(Exercise directions): Reproduce verbatim the records below, from the line containing "917x462 pixels. Task: Open" through the line containing "Action: coord(557,59)", with both of those lines included.

(Materials provided):
— Begin —
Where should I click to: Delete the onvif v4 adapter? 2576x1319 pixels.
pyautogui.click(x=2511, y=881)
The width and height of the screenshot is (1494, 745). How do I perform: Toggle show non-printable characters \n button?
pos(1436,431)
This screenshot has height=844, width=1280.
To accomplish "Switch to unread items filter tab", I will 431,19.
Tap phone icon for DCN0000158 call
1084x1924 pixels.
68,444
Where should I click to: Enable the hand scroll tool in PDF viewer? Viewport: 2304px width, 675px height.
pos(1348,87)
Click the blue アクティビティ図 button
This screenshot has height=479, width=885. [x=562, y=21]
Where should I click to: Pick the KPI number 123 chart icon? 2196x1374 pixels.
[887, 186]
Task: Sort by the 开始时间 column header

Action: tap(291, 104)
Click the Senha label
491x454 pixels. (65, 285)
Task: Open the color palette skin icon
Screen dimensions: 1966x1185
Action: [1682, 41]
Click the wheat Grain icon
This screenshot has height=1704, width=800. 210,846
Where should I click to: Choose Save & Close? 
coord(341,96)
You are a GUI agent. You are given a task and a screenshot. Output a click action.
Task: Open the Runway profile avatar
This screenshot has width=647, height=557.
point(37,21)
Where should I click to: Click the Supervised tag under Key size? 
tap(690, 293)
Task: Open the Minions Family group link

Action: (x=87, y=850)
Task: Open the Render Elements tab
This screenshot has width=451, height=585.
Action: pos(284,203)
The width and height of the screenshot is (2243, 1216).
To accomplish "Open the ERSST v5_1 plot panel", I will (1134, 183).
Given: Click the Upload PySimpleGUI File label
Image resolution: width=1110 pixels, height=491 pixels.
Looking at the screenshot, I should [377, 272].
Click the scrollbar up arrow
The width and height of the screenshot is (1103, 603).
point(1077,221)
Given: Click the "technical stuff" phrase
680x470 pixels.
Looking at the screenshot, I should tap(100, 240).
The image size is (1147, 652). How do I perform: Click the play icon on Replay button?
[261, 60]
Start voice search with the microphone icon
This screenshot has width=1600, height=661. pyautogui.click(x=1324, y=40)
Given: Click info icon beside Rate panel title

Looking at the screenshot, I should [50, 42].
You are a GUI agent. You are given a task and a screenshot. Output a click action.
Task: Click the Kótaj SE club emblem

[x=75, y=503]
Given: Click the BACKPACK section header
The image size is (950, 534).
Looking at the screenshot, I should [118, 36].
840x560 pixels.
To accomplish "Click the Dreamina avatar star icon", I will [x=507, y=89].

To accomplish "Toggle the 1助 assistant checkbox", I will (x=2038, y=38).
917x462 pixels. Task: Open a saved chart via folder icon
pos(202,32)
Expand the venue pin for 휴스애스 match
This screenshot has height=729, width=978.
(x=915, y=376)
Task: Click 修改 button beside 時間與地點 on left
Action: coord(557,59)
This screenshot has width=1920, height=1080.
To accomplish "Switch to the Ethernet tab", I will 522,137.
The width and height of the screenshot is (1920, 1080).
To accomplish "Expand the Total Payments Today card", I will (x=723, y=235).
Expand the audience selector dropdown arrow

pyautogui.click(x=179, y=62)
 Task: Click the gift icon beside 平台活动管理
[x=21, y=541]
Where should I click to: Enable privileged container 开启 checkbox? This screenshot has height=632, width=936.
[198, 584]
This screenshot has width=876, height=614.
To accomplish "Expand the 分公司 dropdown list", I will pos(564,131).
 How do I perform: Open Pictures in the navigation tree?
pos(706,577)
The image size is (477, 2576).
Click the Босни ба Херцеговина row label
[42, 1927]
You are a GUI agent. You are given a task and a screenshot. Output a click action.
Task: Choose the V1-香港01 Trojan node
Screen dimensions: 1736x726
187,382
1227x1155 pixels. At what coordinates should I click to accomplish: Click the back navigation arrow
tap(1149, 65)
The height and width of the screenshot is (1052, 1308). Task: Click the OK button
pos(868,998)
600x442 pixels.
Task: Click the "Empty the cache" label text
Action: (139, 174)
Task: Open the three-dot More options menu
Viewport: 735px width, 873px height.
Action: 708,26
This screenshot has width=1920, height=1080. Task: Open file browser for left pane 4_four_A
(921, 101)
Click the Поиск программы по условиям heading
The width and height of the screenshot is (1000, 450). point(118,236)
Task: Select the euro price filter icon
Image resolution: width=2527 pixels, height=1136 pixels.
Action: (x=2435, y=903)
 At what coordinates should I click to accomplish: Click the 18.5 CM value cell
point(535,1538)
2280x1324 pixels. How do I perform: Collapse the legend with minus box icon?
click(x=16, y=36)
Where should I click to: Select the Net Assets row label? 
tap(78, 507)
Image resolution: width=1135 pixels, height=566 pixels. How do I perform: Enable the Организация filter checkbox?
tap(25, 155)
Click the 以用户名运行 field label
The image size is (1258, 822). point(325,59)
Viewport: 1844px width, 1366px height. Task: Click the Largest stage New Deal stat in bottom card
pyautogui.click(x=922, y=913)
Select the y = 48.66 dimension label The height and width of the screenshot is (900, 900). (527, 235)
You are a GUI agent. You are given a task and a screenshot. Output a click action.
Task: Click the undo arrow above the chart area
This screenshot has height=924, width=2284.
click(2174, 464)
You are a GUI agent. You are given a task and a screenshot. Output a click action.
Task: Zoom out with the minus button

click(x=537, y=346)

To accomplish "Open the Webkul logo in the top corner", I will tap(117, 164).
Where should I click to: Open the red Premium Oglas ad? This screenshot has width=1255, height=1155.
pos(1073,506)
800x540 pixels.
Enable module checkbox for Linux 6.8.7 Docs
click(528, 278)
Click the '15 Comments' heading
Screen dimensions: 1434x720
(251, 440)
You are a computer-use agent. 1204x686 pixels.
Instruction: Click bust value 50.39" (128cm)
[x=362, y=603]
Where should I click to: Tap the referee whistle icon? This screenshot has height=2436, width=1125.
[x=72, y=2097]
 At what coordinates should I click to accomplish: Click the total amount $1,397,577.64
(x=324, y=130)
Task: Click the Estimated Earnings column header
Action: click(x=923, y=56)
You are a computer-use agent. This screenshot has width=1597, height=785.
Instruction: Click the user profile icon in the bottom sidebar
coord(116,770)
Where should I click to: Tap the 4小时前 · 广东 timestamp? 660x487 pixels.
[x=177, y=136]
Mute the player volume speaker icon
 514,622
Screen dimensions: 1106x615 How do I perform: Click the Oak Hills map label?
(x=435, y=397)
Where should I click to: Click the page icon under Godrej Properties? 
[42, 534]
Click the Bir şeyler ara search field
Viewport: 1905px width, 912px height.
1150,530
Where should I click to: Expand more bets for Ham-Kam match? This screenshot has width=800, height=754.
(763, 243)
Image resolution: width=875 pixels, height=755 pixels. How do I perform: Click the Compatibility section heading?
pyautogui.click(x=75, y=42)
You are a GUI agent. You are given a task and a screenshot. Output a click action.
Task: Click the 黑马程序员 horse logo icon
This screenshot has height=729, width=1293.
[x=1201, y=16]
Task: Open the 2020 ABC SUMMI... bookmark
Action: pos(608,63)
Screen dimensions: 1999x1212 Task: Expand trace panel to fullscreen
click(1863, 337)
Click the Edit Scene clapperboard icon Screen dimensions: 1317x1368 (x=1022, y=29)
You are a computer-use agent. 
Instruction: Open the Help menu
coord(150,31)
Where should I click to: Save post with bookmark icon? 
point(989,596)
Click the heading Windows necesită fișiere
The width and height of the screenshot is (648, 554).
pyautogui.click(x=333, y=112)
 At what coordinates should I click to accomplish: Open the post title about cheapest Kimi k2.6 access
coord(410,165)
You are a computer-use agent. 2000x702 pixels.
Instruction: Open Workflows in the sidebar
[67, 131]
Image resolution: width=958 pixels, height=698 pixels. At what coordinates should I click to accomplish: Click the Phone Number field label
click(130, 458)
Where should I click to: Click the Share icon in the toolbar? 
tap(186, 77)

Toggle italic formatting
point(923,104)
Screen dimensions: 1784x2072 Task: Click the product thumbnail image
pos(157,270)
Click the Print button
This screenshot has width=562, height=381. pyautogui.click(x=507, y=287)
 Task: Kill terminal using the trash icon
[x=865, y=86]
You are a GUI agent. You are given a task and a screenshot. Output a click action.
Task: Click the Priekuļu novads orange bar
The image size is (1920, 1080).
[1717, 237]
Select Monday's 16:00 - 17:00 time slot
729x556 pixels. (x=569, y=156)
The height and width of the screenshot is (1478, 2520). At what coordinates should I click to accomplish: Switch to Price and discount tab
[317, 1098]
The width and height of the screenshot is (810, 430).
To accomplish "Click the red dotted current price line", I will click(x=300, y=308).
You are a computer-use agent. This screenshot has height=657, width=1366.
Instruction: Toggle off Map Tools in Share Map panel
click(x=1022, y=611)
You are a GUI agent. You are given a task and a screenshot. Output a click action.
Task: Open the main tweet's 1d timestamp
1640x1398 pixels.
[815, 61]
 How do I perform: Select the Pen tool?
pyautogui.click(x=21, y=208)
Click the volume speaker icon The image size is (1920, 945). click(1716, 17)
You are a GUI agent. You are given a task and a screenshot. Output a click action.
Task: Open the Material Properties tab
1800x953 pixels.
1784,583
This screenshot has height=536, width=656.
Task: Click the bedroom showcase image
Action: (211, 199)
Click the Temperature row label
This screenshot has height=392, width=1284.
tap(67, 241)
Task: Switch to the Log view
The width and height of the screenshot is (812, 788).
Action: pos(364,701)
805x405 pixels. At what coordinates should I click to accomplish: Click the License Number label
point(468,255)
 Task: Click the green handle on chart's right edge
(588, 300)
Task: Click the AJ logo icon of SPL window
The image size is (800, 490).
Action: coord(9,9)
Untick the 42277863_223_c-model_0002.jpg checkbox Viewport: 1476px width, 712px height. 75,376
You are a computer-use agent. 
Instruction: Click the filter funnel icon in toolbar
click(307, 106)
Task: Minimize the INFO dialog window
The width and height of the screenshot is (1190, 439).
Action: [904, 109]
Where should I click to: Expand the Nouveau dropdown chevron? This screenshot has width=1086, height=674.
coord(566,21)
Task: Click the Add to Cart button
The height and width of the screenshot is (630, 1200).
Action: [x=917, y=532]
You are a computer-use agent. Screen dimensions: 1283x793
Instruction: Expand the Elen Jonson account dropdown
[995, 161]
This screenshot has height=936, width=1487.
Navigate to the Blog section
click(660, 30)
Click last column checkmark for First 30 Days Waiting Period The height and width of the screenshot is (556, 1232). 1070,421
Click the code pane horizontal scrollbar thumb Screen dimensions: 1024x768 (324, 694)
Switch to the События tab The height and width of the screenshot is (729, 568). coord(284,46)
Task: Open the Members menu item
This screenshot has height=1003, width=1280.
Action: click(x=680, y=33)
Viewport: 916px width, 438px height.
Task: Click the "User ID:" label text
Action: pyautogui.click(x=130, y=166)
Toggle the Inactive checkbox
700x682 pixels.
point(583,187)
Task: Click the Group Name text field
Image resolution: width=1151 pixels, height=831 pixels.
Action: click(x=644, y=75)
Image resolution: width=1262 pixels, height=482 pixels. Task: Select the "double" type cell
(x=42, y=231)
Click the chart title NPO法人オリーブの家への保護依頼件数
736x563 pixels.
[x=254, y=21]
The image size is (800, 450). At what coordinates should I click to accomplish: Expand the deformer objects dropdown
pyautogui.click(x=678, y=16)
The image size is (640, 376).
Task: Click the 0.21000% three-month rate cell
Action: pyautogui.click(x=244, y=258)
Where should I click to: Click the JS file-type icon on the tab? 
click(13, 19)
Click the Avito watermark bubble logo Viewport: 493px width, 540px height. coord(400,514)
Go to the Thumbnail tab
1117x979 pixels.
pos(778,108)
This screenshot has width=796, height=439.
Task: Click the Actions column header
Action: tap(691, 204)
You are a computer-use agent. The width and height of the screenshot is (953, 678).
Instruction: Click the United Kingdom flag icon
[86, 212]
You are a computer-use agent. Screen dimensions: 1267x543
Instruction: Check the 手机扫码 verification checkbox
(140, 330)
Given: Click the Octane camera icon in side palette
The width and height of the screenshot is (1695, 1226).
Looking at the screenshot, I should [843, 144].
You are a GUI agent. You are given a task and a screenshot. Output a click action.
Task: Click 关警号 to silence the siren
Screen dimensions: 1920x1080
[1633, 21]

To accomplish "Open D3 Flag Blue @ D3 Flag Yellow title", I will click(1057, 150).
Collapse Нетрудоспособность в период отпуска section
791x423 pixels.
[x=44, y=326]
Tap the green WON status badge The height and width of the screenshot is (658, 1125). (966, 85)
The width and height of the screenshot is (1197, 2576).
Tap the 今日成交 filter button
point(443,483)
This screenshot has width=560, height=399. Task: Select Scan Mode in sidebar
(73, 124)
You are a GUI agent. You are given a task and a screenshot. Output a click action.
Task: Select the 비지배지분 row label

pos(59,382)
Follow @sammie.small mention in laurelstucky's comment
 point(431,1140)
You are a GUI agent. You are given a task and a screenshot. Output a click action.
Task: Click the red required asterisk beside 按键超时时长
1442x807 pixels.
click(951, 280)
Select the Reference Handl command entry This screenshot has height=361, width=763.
— End —
(Output for this task):
917x462 pixels. Task: Open a saved chart via folder icon
pos(202,32)
Expand the venue pin for 휴스애스 match
This screenshot has height=729, width=978.
(x=915, y=376)
Task: Click 修改 button beside 時間與地點 on left
Action: coord(557,59)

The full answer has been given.